[A run of records]
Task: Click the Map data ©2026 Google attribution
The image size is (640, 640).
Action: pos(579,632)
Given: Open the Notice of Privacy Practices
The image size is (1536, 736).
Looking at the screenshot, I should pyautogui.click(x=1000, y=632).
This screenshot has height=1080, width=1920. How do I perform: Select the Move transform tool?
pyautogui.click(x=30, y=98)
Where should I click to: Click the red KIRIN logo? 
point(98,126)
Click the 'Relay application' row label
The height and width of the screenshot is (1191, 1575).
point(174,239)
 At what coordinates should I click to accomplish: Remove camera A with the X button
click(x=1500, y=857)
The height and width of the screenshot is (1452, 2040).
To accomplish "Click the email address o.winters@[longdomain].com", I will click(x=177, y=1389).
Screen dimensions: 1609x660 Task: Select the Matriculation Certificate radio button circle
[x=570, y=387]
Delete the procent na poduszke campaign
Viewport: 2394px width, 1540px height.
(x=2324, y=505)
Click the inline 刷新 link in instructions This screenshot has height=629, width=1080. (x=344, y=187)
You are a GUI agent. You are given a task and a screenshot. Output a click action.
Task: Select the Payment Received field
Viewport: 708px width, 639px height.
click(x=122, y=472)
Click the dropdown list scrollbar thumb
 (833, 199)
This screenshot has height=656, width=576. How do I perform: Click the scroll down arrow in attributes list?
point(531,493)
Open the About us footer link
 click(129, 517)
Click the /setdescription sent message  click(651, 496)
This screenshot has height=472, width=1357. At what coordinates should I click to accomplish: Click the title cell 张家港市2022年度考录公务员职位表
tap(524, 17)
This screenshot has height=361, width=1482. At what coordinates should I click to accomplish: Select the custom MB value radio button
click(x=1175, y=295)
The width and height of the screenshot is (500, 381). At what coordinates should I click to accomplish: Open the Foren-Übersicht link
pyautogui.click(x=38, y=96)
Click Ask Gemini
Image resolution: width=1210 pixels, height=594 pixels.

EXERCISE GOAL:
Please extract every line of the listing and repeat each one exactly as it appears.

FINAL ANSWER:
Task: Click the Map data ©2026 Google attribution
The image size is (640, 640).
Action: pos(579,632)
Given: Open the Notice of Privacy Practices
The image size is (1536, 736).
Looking at the screenshot, I should pyautogui.click(x=1000, y=632).
This screenshot has height=1080, width=1920. How do I perform: Select the Move transform tool?
pyautogui.click(x=30, y=98)
Where should I click to: Click the red KIRIN logo? 
point(98,126)
Click the 'Relay application' row label
The height and width of the screenshot is (1191, 1575).
point(174,239)
 At what coordinates should I click to accomplish: Remove camera A with the X button
click(x=1500, y=857)
The height and width of the screenshot is (1452, 2040).
To accomplish "Click the email address o.winters@[longdomain].com", I will click(x=177, y=1389).
Screen dimensions: 1609x660 Task: Select the Matriculation Certificate radio button circle
[x=570, y=387]
Delete the procent na poduszke campaign
Viewport: 2394px width, 1540px height.
(x=2324, y=505)
Click the inline 刷新 link in instructions This screenshot has height=629, width=1080. (x=344, y=187)
You are a GUI agent. You are given a task and a screenshot. Output a click action.
Task: Select the Payment Received field
Viewport: 708px width, 639px height.
click(x=122, y=472)
Click the dropdown list scrollbar thumb
 (833, 199)
This screenshot has height=656, width=576. How do I perform: Click the scroll down arrow in attributes list?
point(531,493)
Open the About us footer link
 click(129, 517)
Click the /setdescription sent message  click(651, 496)
This screenshot has height=472, width=1357. At what coordinates should I click to accomplish: Click the title cell 张家港市2022年度考录公务员职位表
tap(524, 17)
This screenshot has height=361, width=1482. At what coordinates should I click to accomplish: Select the custom MB value radio button
click(x=1175, y=295)
The width and height of the screenshot is (500, 381). At what coordinates should I click to accomplish: Open the Foren-Übersicht link
pyautogui.click(x=38, y=96)
Click Ask Gemini
Image resolution: width=1210 pixels, height=594 pixels.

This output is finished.